Basically i used debootstrap on the NFS server, and installed PVE on top of Jessie using this : https://pve.proxmox.com/wiki/Install_Proxmox_VE_on_Debian_Jessie.
On each Ceph node, i created two OSD configured as followed : Intel 300GB SSD for journal, 2To SATA for storage.
Network is 10Gbps, and the rados bench results are around 250MB/s.
LiveMigration works, HA works also correctly but the dowtime before the VM comes up on another node is 3-4 minutes.
Is such a configuration considered a tolerable practice, or is it a FrankenConfig ?
For the Ceph nodes, would you recommend installing PVE on a single one SSD, and using the remaining SSD for the journal of both SATA drives, instead of booting via PXE ?
Should i expect better performance ? (I know there's a lot of things that may come into account regarding performance...)
Thank you

udo · Feb 22, 2016

Hi,
some remarks:
I would not boot the OSDs-node (and other pve-nodes) via PXE (SPOF - even with an ha-nfs-server).
Understand I right - 3 ceph-nodes only (OSD+MON?) and 4 Nodes VMs only?
Ceph got better speed with more nodes!

I suggest:
a) use all 7 nodes for osds (3 mons)
b) install the pve-system on a SSD - but don't use the full space - perhaps you can use one small partition for one journal (like 10GB).
But normaly this should not nessesary - for two hdds one ssd wth two journals should be fine.
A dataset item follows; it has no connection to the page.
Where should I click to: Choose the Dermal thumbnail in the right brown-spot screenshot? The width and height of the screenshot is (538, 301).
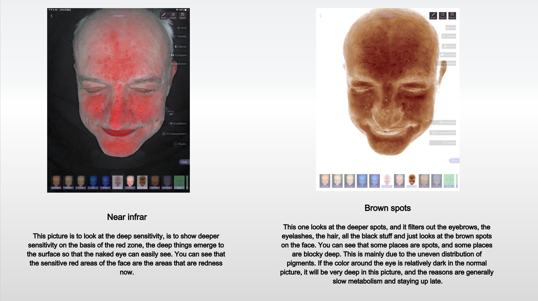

BTW. I don't know how reliable the S3300 is... I prefer the S3700 for journaling. Don't forget to monitoring your SSD!

You have one or two 10GB-Networks?

Udo

jdl · Feb 23, 2016

Hi,
Yes, 4 nodes for the VMs (so CPU+RAM), and 3 nodes dedicated to Ceph, OSD+MON.
I can add more nodes to Ceph, but the 4 current VM nodes don't have the same hardware as the Ceph nodes (they are configured with 3 SAS 600GB 15k drives + Cache 80GB SSD (CacheCade)).
This is not necessarily the definitive architecture, i can drop the SAS nodes, i'm trying to find the best combination regarding our constraints : some products need the features commonly associated with shared storage (mostly HA), and others don't require reliability but a lot of IOPS, etc...
I have two 10GB networks but only one is usable for the infrastructure : one nic is connected to the public network (Internet), and is artificially limited to 3GB between the physical servers, and the other nic is connected to a private, dedicated, 10GB network, so i have to use the same network both for Ceph and the VM traffic.
However each kind of traffic is isolated using VLANs.
I could use the 10/3GB network for VM traffic, but then some kind of tunneling (w/ or w/o encryption) would be needed, and it's probably an over-complicated approach.
About your point b), i thought i add to use the whole disk for the journal, dedicated to the journal, not a partition, thank you for the info, i will try to setup a server according to your recommendations (PVE-system on SSD, two small partitions for journals).
Also, i can use different kind of hardware for storage : full SSD, either 2x480Go SSD, no RAID, or 4x800Go SSD RAID hard (but each disk can be exposed as a single disk, without any array), without PXE 2x480G is probably useless, how would you setup the 4x800GB ?
Thank you

udo · Feb 23, 2016

jdl said:
Hi,
Yes, 4 nodes for the VMs (so CPU+RAM), and 3 nodes dedicated to Ceph, OSD+MON.
I can add more nodes to Ceph, but the 4 current VM nodes don't have the same hardware as the Ceph nodes (they are configured with 3 SAS 600GB 15k drives + Cache 80GB SSD (CacheCade)).

Hi,
3 SAS-Drives as raid-5 with cache-ssd to avoid the poor write-performance of an raid-5?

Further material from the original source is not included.